Not only did he photograph “the resistance, the resilience” of the Vietnamese people, but it was also “the first time that Americans saw the faces of their enemies,” says Catherine Chaine-Riboud. Faces that Marc Riboud brought together in his book Face of North Vietnam, published in the United States in 1970.
Between family and reports
In 1966, when he first left for Vietnam, Marc Riboud married Barbara Chase, whom he divorced in 1980. He had two children from this first union. They were quite young in 1966 and had to deal with a father who had gone to document a war on the other side of the world. “He wasn’t going to the front, but to the rear. He was interested in people, not soldiers,” explains Catherine Chaine-Riboud. “He wasn’t a war reporter.”

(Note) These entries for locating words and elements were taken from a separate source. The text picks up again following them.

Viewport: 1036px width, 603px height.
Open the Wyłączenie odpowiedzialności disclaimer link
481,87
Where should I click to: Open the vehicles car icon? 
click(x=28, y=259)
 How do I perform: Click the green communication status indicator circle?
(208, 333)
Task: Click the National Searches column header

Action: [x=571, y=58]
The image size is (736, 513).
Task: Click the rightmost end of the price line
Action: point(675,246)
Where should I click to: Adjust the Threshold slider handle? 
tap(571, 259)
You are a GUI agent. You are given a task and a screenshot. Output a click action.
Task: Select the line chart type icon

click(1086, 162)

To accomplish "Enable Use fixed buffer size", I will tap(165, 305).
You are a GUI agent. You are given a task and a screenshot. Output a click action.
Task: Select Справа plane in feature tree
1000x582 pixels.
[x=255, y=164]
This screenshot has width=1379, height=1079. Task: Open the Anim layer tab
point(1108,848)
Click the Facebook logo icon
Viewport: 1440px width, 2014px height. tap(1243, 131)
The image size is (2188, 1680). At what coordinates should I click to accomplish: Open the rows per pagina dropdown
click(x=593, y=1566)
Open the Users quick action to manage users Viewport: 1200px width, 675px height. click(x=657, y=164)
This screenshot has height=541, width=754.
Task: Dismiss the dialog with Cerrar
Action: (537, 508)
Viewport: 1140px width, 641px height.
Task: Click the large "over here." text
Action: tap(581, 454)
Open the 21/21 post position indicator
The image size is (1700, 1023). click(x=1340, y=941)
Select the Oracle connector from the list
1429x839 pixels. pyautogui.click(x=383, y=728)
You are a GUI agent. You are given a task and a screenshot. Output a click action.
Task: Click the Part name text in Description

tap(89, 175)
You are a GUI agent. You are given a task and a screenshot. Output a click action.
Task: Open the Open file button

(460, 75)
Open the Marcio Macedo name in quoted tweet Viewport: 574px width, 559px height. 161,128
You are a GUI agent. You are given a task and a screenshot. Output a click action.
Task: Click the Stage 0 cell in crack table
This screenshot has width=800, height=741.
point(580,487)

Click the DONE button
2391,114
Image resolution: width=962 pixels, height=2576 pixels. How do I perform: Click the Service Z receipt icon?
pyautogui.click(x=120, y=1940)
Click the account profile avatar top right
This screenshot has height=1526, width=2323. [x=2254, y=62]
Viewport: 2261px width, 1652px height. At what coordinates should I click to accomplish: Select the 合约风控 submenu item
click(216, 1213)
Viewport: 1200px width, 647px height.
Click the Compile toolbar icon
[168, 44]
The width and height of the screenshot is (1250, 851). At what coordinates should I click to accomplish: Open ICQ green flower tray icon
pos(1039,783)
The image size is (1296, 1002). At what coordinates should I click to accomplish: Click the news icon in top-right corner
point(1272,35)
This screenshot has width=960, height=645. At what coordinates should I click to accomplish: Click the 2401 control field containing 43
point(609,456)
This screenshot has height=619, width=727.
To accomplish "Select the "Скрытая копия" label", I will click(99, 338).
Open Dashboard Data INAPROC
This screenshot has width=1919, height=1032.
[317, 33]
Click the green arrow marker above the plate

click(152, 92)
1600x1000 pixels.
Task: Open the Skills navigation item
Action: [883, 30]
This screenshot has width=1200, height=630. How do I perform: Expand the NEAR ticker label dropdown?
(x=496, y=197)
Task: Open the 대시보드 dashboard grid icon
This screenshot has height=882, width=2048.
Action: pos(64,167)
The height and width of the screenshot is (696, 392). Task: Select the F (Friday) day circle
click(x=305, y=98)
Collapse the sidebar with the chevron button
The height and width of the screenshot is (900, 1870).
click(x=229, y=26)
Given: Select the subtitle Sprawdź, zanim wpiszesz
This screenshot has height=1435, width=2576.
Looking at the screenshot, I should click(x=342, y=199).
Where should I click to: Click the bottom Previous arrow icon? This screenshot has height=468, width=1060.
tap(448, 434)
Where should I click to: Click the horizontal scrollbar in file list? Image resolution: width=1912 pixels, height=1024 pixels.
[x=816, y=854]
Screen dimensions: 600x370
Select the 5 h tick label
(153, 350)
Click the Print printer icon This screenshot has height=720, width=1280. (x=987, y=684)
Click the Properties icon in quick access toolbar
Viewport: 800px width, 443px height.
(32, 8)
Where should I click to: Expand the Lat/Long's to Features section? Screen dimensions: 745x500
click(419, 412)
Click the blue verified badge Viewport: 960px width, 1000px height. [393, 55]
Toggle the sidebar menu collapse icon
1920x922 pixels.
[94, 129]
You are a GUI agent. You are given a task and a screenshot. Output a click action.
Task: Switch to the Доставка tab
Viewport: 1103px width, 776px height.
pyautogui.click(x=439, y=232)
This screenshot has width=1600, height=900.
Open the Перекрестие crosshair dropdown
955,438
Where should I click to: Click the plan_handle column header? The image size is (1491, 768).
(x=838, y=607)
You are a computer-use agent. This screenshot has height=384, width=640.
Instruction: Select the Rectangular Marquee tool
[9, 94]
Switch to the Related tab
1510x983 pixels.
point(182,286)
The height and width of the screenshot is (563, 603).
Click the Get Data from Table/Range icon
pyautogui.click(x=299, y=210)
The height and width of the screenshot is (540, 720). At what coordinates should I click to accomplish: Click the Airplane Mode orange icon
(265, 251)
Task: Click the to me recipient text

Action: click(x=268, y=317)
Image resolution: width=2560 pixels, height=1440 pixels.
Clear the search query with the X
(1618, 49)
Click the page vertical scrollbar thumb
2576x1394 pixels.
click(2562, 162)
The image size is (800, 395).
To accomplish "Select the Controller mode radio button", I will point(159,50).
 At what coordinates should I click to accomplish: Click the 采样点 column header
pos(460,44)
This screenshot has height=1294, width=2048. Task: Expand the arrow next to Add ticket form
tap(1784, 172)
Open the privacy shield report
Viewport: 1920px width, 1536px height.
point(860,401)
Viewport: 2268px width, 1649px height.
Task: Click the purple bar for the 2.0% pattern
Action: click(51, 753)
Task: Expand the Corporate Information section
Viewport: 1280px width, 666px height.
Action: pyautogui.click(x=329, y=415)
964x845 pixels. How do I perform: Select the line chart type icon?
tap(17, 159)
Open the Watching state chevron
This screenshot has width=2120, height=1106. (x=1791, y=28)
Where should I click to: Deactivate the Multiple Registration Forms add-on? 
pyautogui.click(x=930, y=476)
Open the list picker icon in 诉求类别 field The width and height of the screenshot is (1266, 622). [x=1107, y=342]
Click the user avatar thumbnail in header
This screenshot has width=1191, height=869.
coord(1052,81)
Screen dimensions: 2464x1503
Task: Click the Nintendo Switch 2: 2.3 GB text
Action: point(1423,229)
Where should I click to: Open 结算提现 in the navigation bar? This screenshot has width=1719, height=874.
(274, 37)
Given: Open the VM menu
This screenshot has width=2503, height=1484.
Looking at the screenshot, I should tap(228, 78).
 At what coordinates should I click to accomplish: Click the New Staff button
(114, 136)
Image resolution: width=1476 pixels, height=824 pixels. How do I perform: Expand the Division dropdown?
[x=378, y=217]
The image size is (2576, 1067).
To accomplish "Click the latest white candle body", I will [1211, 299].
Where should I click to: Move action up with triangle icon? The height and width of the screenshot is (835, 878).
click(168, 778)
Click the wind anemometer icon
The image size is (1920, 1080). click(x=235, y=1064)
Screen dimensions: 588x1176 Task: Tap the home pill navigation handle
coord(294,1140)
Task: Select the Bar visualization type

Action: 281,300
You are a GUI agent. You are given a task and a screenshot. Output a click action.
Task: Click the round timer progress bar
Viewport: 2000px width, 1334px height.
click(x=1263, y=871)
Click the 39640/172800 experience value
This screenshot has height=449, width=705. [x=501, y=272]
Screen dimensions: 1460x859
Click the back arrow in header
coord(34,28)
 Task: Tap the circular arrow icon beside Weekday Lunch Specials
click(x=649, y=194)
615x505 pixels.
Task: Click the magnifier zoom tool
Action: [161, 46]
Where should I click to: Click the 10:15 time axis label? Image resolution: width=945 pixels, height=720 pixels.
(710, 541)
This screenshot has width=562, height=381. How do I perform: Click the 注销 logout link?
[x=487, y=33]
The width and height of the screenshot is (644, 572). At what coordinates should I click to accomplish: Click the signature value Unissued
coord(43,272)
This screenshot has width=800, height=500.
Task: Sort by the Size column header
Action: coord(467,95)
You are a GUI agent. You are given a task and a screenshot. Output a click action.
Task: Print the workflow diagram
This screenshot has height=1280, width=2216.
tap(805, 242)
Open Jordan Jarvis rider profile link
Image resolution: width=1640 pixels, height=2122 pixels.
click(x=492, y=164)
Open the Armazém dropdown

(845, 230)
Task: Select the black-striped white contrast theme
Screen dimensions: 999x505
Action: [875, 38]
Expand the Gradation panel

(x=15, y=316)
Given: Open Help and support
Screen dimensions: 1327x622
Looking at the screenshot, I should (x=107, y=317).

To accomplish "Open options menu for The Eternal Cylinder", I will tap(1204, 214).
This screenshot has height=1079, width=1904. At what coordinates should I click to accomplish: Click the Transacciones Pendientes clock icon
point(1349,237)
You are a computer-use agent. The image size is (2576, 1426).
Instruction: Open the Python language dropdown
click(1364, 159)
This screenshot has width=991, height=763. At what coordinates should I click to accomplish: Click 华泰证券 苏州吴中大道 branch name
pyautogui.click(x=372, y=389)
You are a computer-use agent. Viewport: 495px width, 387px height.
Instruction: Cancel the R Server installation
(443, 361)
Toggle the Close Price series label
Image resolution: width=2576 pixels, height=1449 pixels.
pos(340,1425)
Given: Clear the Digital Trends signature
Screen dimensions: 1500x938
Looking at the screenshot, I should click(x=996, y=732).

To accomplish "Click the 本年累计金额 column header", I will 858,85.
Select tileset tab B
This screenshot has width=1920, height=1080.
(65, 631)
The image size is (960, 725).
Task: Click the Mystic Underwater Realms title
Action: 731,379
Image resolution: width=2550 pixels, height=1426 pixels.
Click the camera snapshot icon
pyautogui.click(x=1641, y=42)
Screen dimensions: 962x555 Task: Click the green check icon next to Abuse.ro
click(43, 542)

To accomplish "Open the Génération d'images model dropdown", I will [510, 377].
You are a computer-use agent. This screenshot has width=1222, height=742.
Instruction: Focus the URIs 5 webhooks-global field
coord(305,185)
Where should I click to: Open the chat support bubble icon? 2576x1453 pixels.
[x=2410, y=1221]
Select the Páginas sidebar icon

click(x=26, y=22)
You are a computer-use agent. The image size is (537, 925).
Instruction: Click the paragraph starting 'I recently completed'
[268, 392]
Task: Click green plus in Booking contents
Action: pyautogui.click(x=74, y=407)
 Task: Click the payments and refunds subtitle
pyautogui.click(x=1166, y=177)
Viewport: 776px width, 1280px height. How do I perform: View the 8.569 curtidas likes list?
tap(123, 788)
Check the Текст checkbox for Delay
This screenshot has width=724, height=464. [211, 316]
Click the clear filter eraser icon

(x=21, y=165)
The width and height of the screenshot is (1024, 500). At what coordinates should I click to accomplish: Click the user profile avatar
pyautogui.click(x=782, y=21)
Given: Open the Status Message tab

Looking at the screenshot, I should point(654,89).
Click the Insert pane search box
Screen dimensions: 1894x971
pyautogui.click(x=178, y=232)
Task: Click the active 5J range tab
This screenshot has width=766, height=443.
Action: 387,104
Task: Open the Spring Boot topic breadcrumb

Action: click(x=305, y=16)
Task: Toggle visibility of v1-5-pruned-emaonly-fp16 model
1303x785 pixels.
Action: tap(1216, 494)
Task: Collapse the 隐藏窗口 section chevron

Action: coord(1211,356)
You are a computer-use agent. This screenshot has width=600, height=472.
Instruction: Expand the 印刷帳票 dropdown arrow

While the anxiety is thus less great, it remains within the realm of the imaginable. Because war, near or far, remains a significant element in Marc Riboud’s life: that of Vietnam, from 1966 to 1976, which he covered and photographed, but also the Second World War, which he suffered head-on – he was then only 16 years old. A war that he experienced twice: when he lived through it, from Lyon, and when it took his father from him who, traumatized by the first, committed suicide in November 1939.


“In the photographs of Vietnam, it is not the fighting that we see, but the daily life in the ruins, the bodies trying to rest in makeshift shelters, the lovers who meet near bomb shelters, the liveliness of the children, the unchanged grace of the women. We also discover the despair of the widows in the temples or churches, the courage of those who rebuild with their bare hands, the dikes or entire neighborhoods in pieces…” Photographs which, 50 years later, take on even more meaning compared to the clichés of current wars.
“Marc Riboud. Photographs of Vietnam. 1966-1976” , on view until May 12, 2025 at the Guimet Museum , in Paris.